> _Tasks to carry out_:
A: Answer these questions using the description of rag-lint, the RAG corpus linter.
(i) What severity does rule R002 have?
(ii) Which rule is suppressed when R002 fires for the same pair of documents?
(iii) Does the tool make LLM calls at runtime?
B: Resume the description of rag-lint, the RAG corpus linter, from its last sentence.

> _Text provided_:
──────

A linter for RAG corpus access controls. Catches three classification-boundary bugs before you index a document folder.
Runs offline. No LLM calls at runtime.
| Rule | Severity | Flags |
|---|---|---|
R001 · missing-classification |
high | Document has no classification in frontmatter. |
R002 · near-duplicate-across-classifications |
medium | Two docs at different classifications are ≥30% near-identical paragraphs (cosine ≥0.90). |
R003 · cross-classification-semantic-overlap |
high | Two docs at different classifications share a paragraph (cosine ≥0.75). Suppressed when R002 fires for the same pair. |
R001 catches "never labeled." R002 catches "wrong label on the whole doc." R003 catches "wrong label on one paragraph."
Per-document ACLs work per-document. Documents have relationships — missing labels, misclassifications, cross-classification paragraph overlap — that per-document ACLs don't see. rag-lint runs before indexing and catches the three corpus-shape conditions that make ACL-based safety fragile.
It catches the precondition for a paraphrase leak across classifications. It does not prove a leak has occurred.

──────

> _Data extract_:

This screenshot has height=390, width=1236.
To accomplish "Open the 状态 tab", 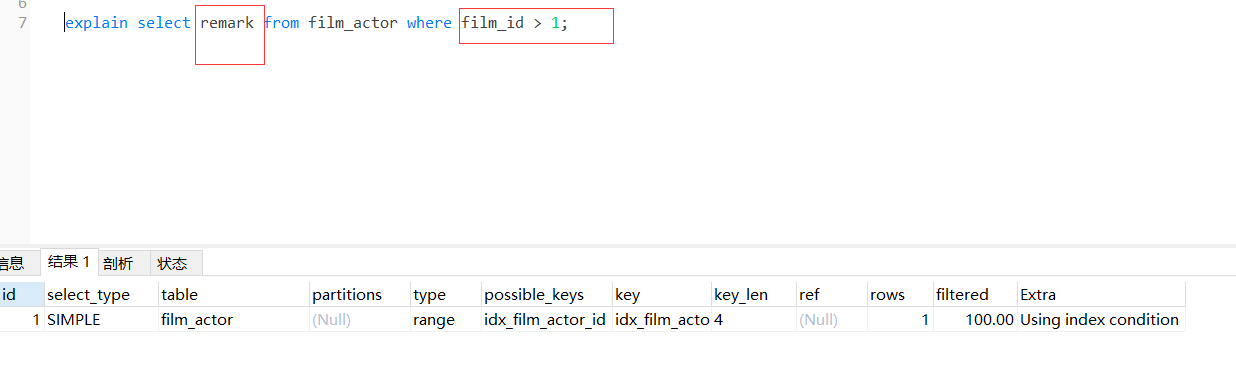I will 172,263.
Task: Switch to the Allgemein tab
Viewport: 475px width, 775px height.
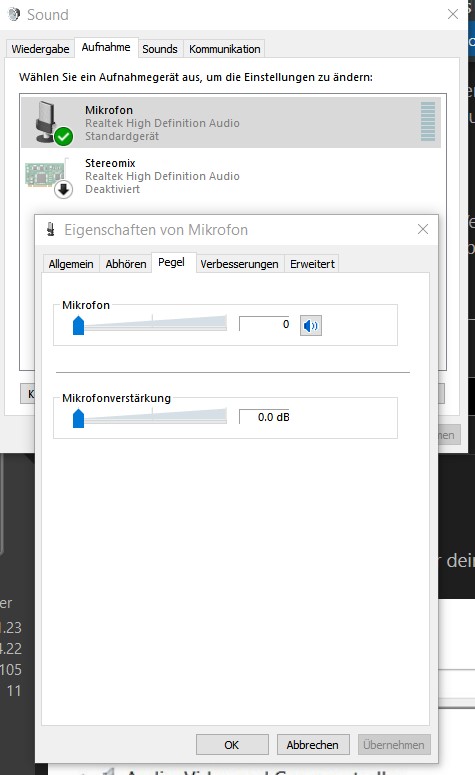Action: coord(71,264)
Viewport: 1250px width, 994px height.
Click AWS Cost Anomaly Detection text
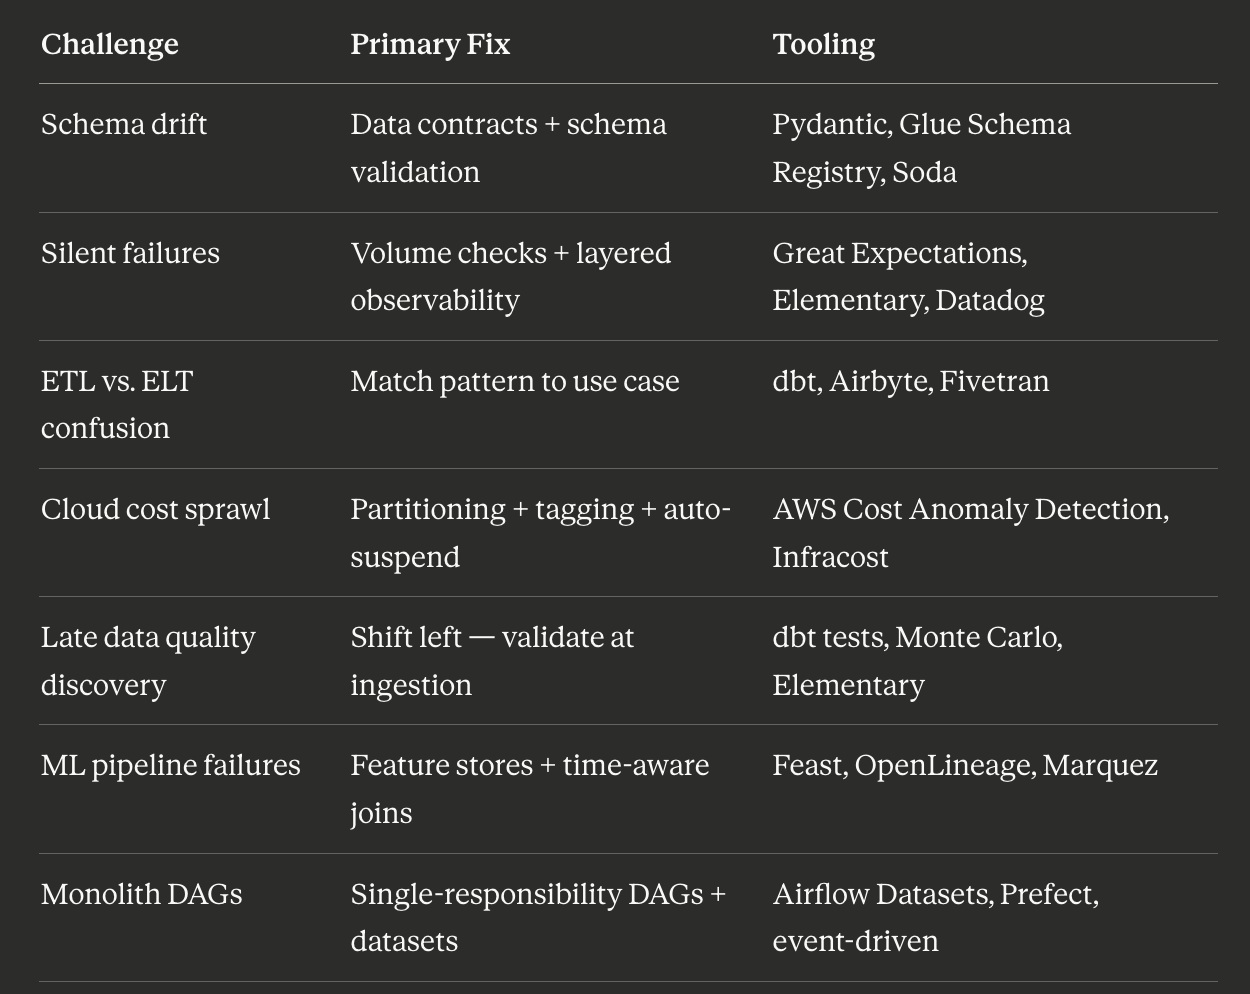click(968, 509)
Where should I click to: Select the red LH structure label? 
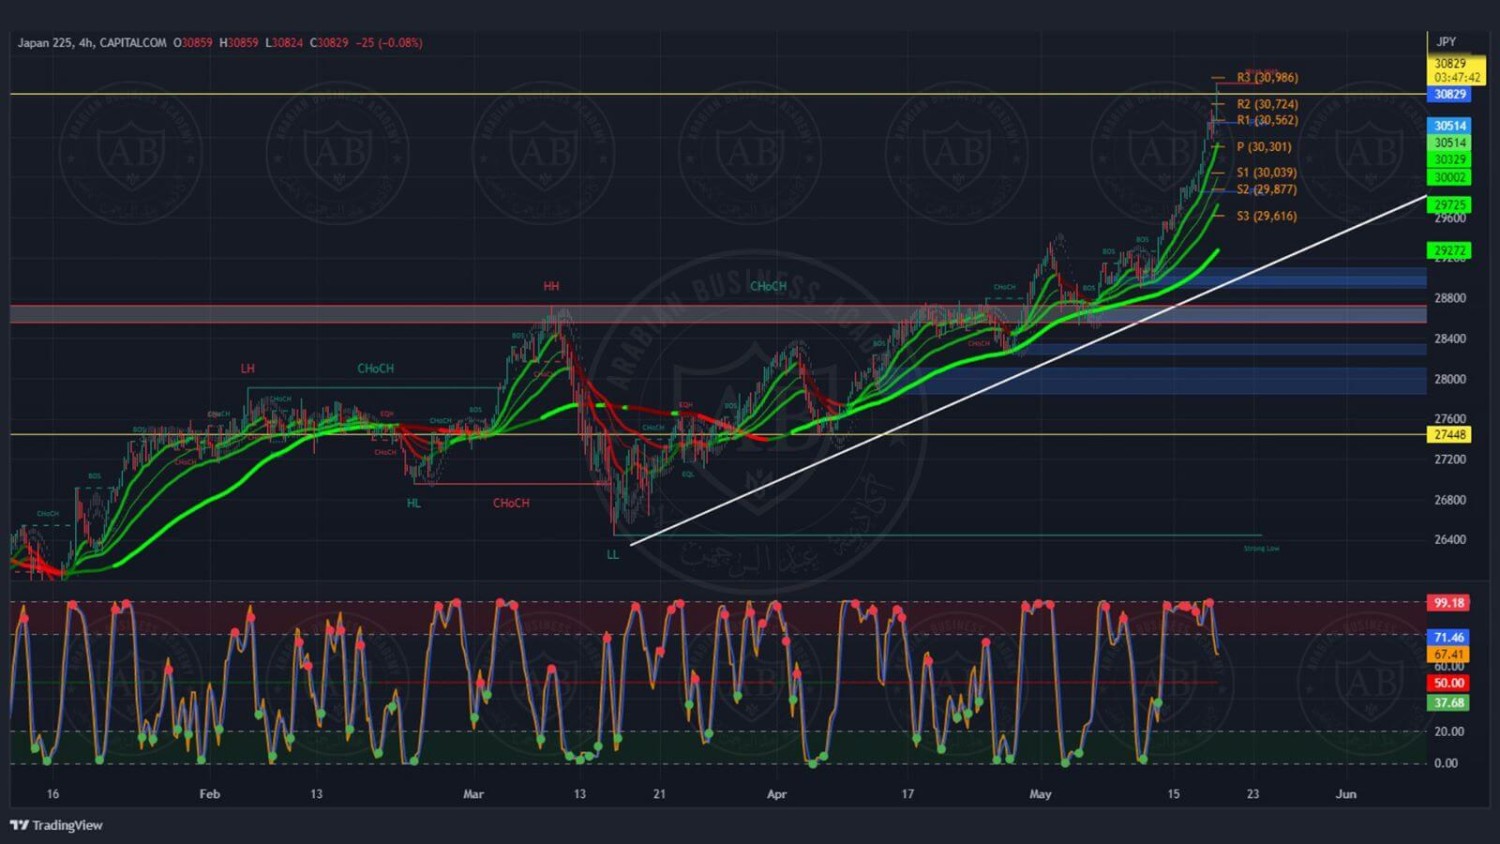(247, 369)
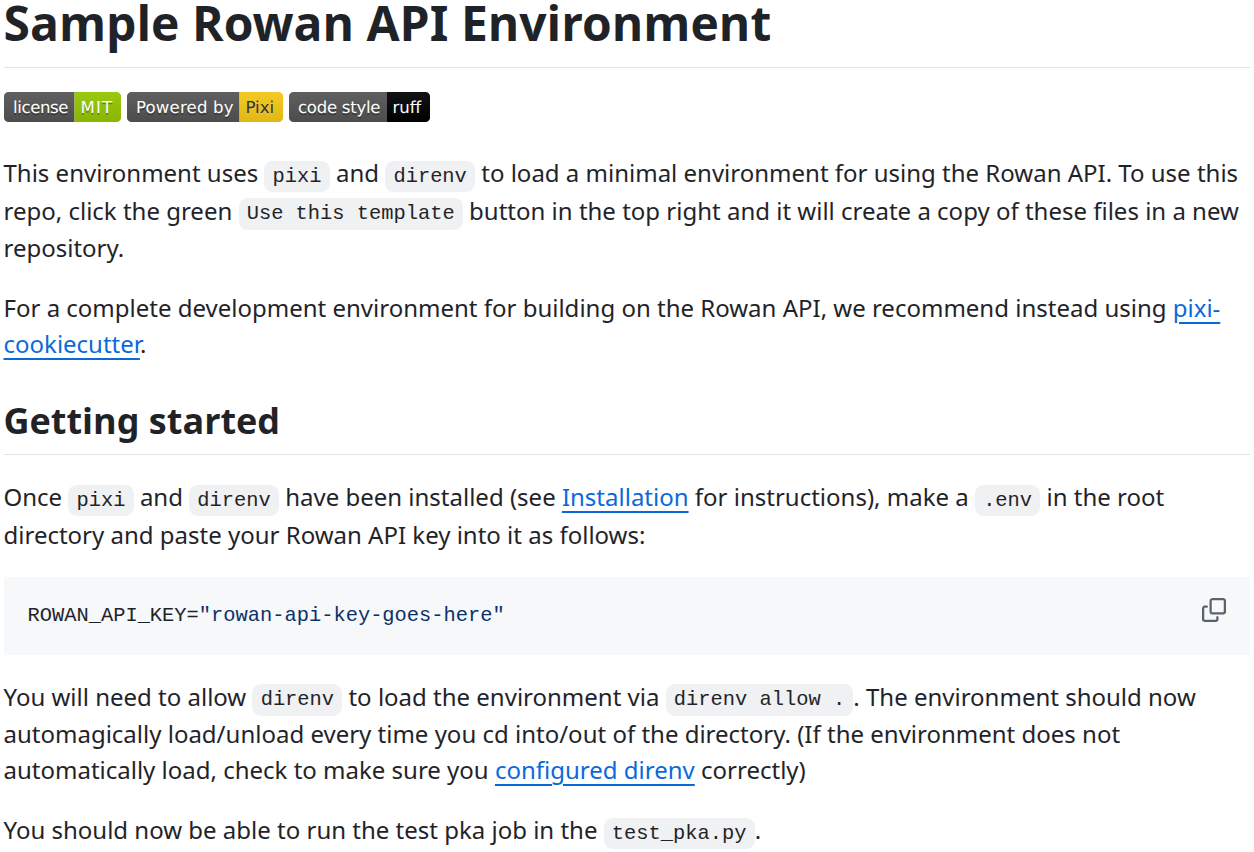This screenshot has height=852, width=1254.
Task: Click the MIT text on the license badge
Action: pyautogui.click(x=96, y=107)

──────

> _Results in order_:
A:
(i) Medium.
(ii) R003 (cross-classification-semantic-overlap).
(iii) No. It runs offline with no LLM calls at runtime.

B:
Python 3.11+, uv.
git clone https://github.com/efuu/rag-lint
cd rag-lint
uv sync
First run downloads MiniLM (~90 MB). Subsequent runs are offline.
# stdout (default)
uv run rag-lint path/to/corpus
# HTML report with side-by-side hero view
uv run rag-lint path/to/corpus --format html -o report.html
Exit codes: 0 clean, 1 findings present, 2 usage error.
Frontmatter per document:
---
classification: restricted # public | internal | confidential | restricted
---
A 14-document financial-services corpus ships under data/corpus/acme_financial/:
uv run rag-lint data/corpus/acme_financial
Expect three findings (one per rule). Baselines committed in runs/fixtures/.